The modern civil parish of Hackington does not include the ancient village centre of the same name, nor most of the original ecclesiastical parish, although there is an area of overlap north of Hales Place. The greatest part of the civil parish in further north, centred around the community of Tyler Hill, which is located in the ecclesiastical parish of Blean.
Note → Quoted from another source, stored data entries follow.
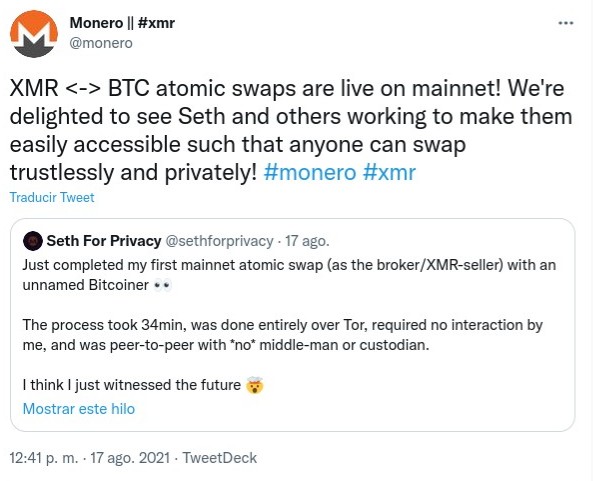Expand thread with Mostrar este hilo
This screenshot has width=593, height=481.
coord(79,409)
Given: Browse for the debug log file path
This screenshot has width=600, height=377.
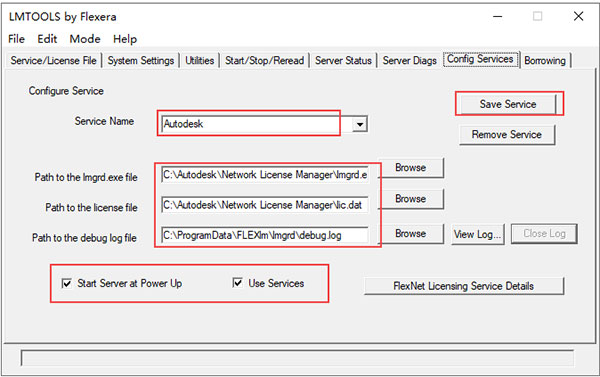Looking at the screenshot, I should click(411, 233).
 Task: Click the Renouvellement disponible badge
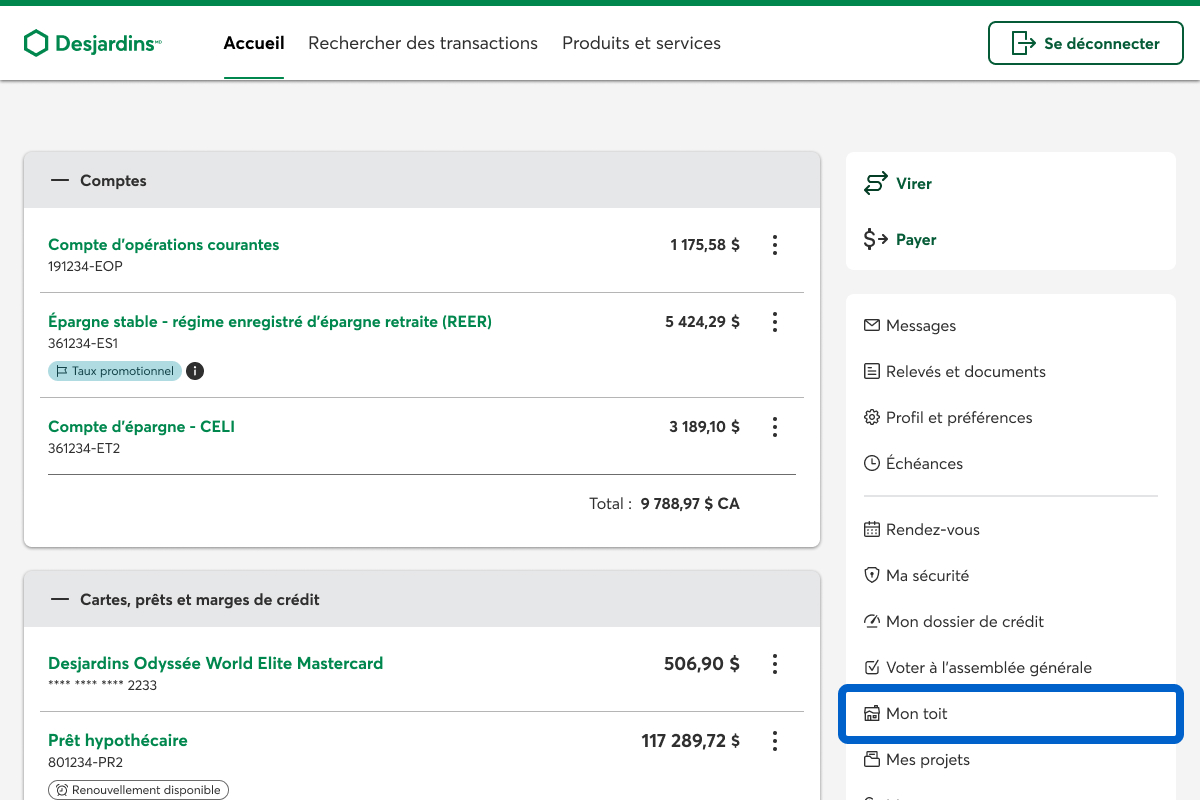pos(139,790)
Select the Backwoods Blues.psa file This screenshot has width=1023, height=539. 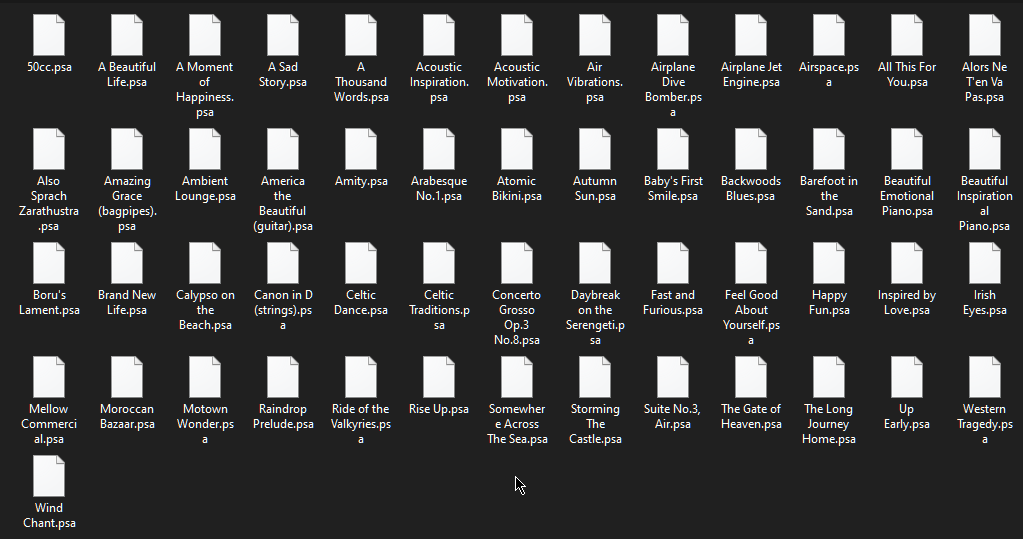(x=751, y=150)
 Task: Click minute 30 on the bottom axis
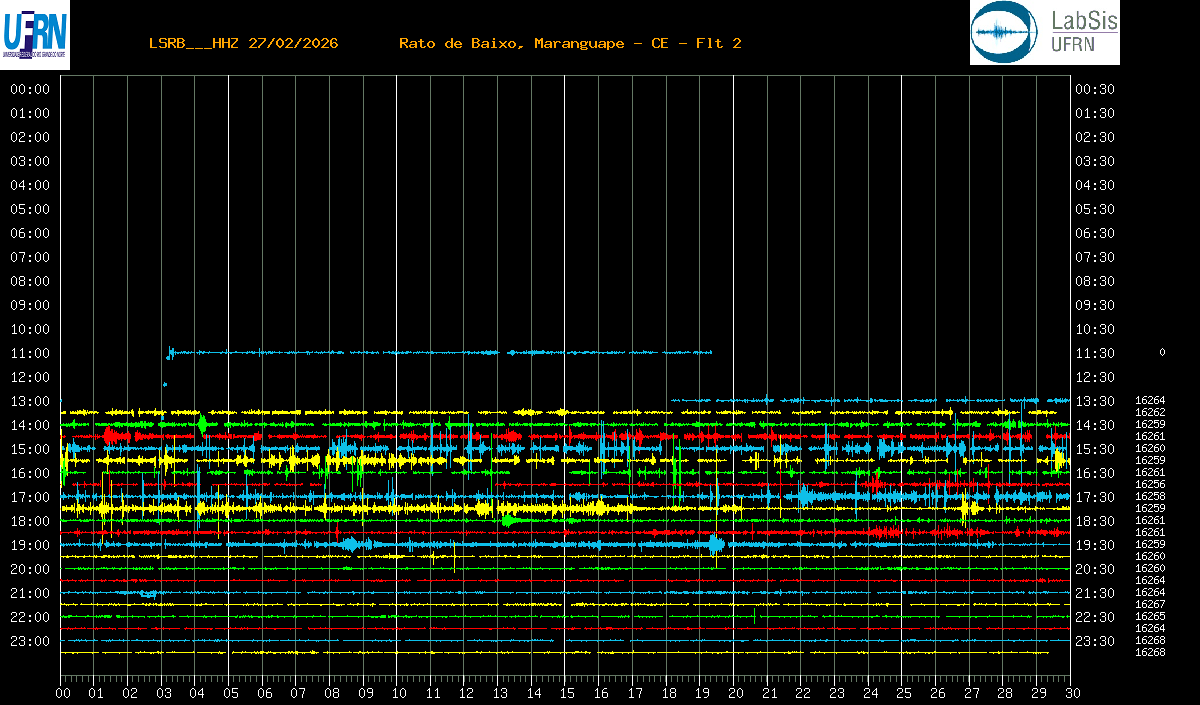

The population of the civil parish is much smaller than that of the ecclesiastical parish. It rose by more than 10 per cent between the census reports of 2001 and 2011, from 522 to 589.

==Hales Place==

An early sixteenth-century house and estate, owned by the Archdeacon of Canterbury, and located in the parish of Hackington, fell into the hands of the Crown at the Reformation, and was given to Sir Roger Manwood. Manwood endowed the community's almshouses (still extant), and carried out extensions and repairs to the parish church of St Stephen, in which he is buried. The property later passed to the Culpepper family, and became known as St Stephen's House. In 1675 it was sold to Sir John Hales, who demolished the house and built a new one, known as Hales Place. A very few traces of the estate remain, but it is now largely developed as a residential housing estate, the original house having been demolished around 1930.

==Famous residents==
- Sir Christopher Hales, eminent judge and Master of the Rolls, died at Hackington in 1541
- Sarah Dixon, poet, lived in the parish and died there on 23 April 1765.
- Sir Roger Manwood, jurist and Lord Chief Baron of the Exchequer, lived in the parish and endowed it greatly.
- Sir Edward Hales, 3rd Baronet, and assorted other members of the Hales family, resided at Hales Place.